Wie entgeht man der Authentizitätsfalle des Rock’n’Roll? Zum Beispiel, in dem man aus einem Kunstprodukt ein Kunstprojekt macht. Wie die White Stripes, die es jetzt auch schon über zehn Jahre (und anscheinend nicht mehr lange) gibt.

Zugegeben: Völlig neu ist das nicht, dem mehr oder weniger geschlossenen Konzept Band mit einem mehr oder weniger offenen Duo zu begegnen, bestehend aus einem ruhenden, introvertierten Pol (Meg White, dr, voc) und einem hibbelig-extrovertierten Pol (Jack White, guit, voc, keyb). Bei den White Stripes ist das freilich noch einmal auf die Spitze getrieben, nicht allein durch eine Legende dazu: Sind es Geschwister? Ein Liebes-, ein Ex-Ehepaar?  Jack und Meg haben ein melancholisches Mysterium aus ihrer Beziehung gemacht, eine vergangene Zukunft: Ein Maximum an Romantik mit einem Minimum an Pathos, was mehr ergibt als eine Story zur Band: Es ist die Essenz der White Stripes. Und alles ist möglich, das Künstler-Duo, das Trailerpark Trash-Paar, Postpunks und Neohippies, Orpheus & Eurydike, Hänsel und Gretel im Soundwald. Ungewöhnlich ist vielleicht die Musik, die diesem Konzept entspricht, ein krachender und zugleich irrwitzig verästelter Blues, mit Abstechern zum Rock’n’Roll, dem Kinderlied, dem Gitarrenlärm, immer wieder aber Blues, freilich von der Art eher des Captain Beefheart: Blues als avancierte Kunstmusik, oder doch Kunstmusik als Blues (und tatsächlich sind die White Stripes ja auch eine der wenigen, die es gewagt haben, Beefheart zu covern).

# Datenauszug
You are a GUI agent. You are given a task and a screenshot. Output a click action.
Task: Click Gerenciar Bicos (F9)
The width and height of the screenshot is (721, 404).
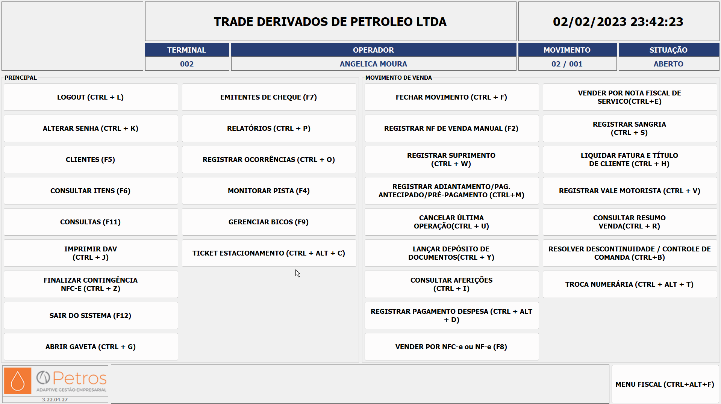[x=269, y=222]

# Aufgabenstellung
Führen Sie den Text über die White Stripes im selben Stil weiter und beginnen Sie unmittelbar nach seinem letzten Satz.

# Lösung
Wie die White Stripes funktionieren kann man nun sehr schön anhand eines Doppelpacks studieren: „Under Great White Northern Lights“ besteht aus dem ersten offiziellen Live-Album der White Stripes und einem Film auf DVD, den Emmett Malloy (Stripes-Fans schon als Regisseur einiger ihrer Videoclips bekannt) auf einer zumindest geographisch ausgedehnten Tour durch Kanada gedreht hat, eine Tour, die ganz bewusst kleine Clubs und schräge Locations suchte.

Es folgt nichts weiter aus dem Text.